What is needed ->
Repeat the listing word for word, beginning at its first line and continuing through the line that contains "coord(768,491)".

Stored rows ->

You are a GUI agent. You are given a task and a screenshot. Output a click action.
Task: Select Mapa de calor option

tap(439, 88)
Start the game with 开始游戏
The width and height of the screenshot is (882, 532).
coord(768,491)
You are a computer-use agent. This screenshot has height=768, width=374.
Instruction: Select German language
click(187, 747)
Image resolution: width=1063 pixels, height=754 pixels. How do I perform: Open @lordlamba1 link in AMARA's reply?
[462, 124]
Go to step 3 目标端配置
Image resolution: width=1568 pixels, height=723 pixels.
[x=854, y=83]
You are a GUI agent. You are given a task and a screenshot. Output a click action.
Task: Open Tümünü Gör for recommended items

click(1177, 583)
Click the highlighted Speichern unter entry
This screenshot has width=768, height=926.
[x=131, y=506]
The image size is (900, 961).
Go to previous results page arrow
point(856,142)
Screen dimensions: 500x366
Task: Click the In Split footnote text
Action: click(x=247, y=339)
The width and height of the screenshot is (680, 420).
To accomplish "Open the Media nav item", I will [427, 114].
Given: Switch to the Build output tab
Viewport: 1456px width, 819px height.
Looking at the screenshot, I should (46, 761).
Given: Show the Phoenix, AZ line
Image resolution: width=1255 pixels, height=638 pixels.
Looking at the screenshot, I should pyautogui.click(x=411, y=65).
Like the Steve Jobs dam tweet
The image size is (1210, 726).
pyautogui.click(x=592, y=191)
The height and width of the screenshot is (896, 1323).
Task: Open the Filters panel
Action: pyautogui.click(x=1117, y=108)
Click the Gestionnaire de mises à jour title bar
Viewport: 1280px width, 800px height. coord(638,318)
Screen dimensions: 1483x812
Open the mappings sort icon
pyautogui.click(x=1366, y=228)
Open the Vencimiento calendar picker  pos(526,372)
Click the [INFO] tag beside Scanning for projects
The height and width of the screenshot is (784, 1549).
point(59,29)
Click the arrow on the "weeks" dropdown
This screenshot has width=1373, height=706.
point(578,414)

Final result ->
You are a GUI agent. You are given a task and a screenshot. Output a click action.
Task: Select Mapa de calor option

tap(439, 88)
Start the game with 开始游戏
The width and height of the screenshot is (882, 532).
coord(768,491)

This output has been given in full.